- Source text -
Wednesday, January 2, 2013

Let 2013 (and Home School) Begin!

***WARNING--What you are about to read are candid and blatantly honest, mostly unfiltered thoughts. If you are looking for politeness and political correctness, be forewarned!

Tomorrow most all the kids will be returning back to school, but not Will...exactly. I have never been a huge home school advocate. As a public school teacher myself for 10 years, I was actually a fan of public schools. They aren't perfect, but I could see the fruit of my labor. The kids seemed to learn so much from each other. My only real experience with having a home schooled student in my class was not exactly, shall we say, the strongest case for homeschooling your child. And so my opinion was formed...I was not interested in home schooling.

Some think private school is the answer. Will did attend a private preschool (thanks to a scholarship) that was great. But it appears that most private schools, at least around here, don't differentiate instruction. As a former public school teacher, this is appalling to me. Kids just aren't all on the same level--period. So although this school was wonderful spiritually for him, the academia side of me could never be happy there, at least for a child that I am quite certain is gifted. (Throw up now. I know everyone thinks their kids are gifted.)

Now I am going to be (even more) perfectly frank. Please don't throw tomatoes. But in my circles as a stay-at-home mom (something I also at one time never thought I would ever do) I met some home school families. While some appeared perfectly "normal," the majority were not what you would call good-looking, fashionable, or popular. Let's just say that volunteering to be a member of this group was not widely appealing.

Out of desperation, more than anything, I did resign myself to home school Will for kindergarten when I thought he wasn't going to get into the school we wanted. Our area school was a bit scary and I had heard many bad things about it. There was no way I was sending him there. Then, at the last minute, he did get into the school we wanted. I should have been elated, but I was surprised to find that I was actually very disappointed. I found myself bawling my eyes out a couple nights before school started because my "baby" was leaving me.

We had family vacation in September that had been planned when we thought we would be homeschooling. Although I had told his teacher on numerous occasions what we were doing, and sent a note to the school office, we were not informed that it could have been excused as educational enhancement until it was too late. We did have a wonderful, and educational, time!

Once the holidays, beginning with Halloween, rolled around, there were so many fun things that I wanted to do with the kids. (Thanks Pinterest!) I even made a list so I wouldn't forget any of them. The same happened with Thanksgiving and Christmas. None of my lists were even halfway accomplished. By the time Will got home, had a snack, relaxed for a few minutes, did homework, and ate dinner, there was very little time or energy left for the fun stuff. Not to mention trying to add in piano lessons and practice. I felt like our family was missing out on the things that make us who are. As far as Christmas goes, we were missing out on a lot of great spiritual lessons and opportunities.

- Problem details -
Continue the blog post about the decision to home school, starting right after its last sentence. The lines that follow the text are not required for this exercise.

- Dataset extract -
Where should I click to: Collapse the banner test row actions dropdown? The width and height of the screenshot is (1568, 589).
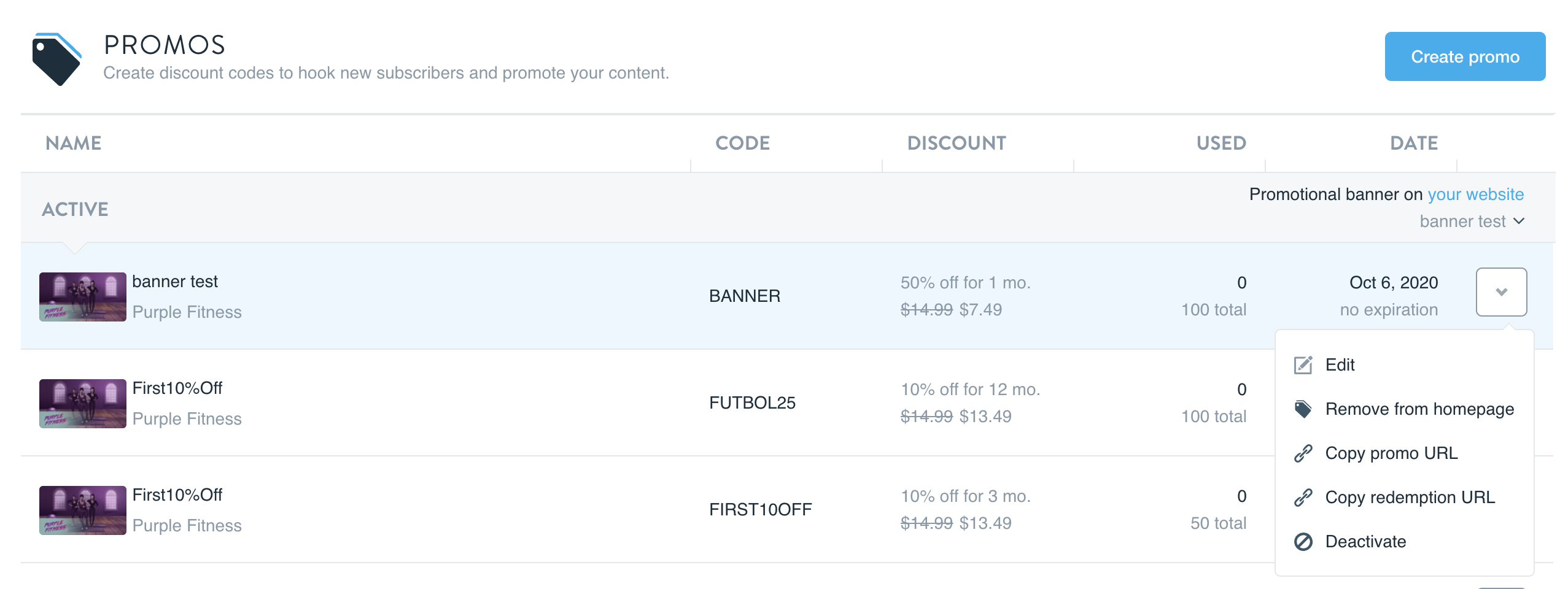[x=1500, y=292]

- Written response -
Flash forward to half way through the kindergarten year, and my Will has already been student of the month. He has tried first grade for half a day, but socially and emotionally it didn't work out so well. (Partially due to the fact that it took a good 2 months for them to try it, by which time he was already settled in his new routine.) He finally got into the gifted program--for about 3 hours out of a 35 hour week. He has learned a lot about writing and spelling, but as far as I can see, that's about it. He has made a few friends, but nothing like he had in preschool. His 2 best friends at school are friends he already knew from church. Even though I volunteer once a week in the classroom and have dialogued with his teacher on several occasions about wanting him to be challenged, 98% of the time he does what everyone else does. He only gets to read chapter books for an hour or so a week in the gifted program, even though he was reading at least 3 a day before he began kindergarten. He wasn't even allowed to check them out of the library until I mentioned it to the staff. For that matter, he was the only child not checking out any book until 8 weeks into the school year and they hadn't even noticed! We are now officially half way through the year. The accelerated math group has yet to start...and this is all at a school that is supposed to be known for it's individualized education. Not to mention the many mornings that Will, a kid who loved his 2 years of preschool, cried and begged for me not to send him to school. I am also not mentioning the serious attitude in the afternoons from being on his very best behavior all day and still not being able to work his way up the ranks to the "superior" behavior rating reserved for only a few days a year. Add in the 1 1/2 hour minimum we were spending in the car per day, coupled with $12 a day on gas. For that kind of money, Will could have join any sport or extracurricular activity he wants.

Don't get me wrong...there were some things that I really loved. Like the fact that this school, unlike the one I taught at, valued life experiences--lots of assemblies and enrichment programs. I even loved it that he was exposed to things like ballet--which he hated. I am not all about my child being happy all the time--I'm about him getting what's best for himself, spiritually and educationally speaking especially. The faculty was nice, the school was clean. His teacher was a wonderful Christian lady and very sweet. I honestly believe that as far as public elementary schools go, it really is one of the best.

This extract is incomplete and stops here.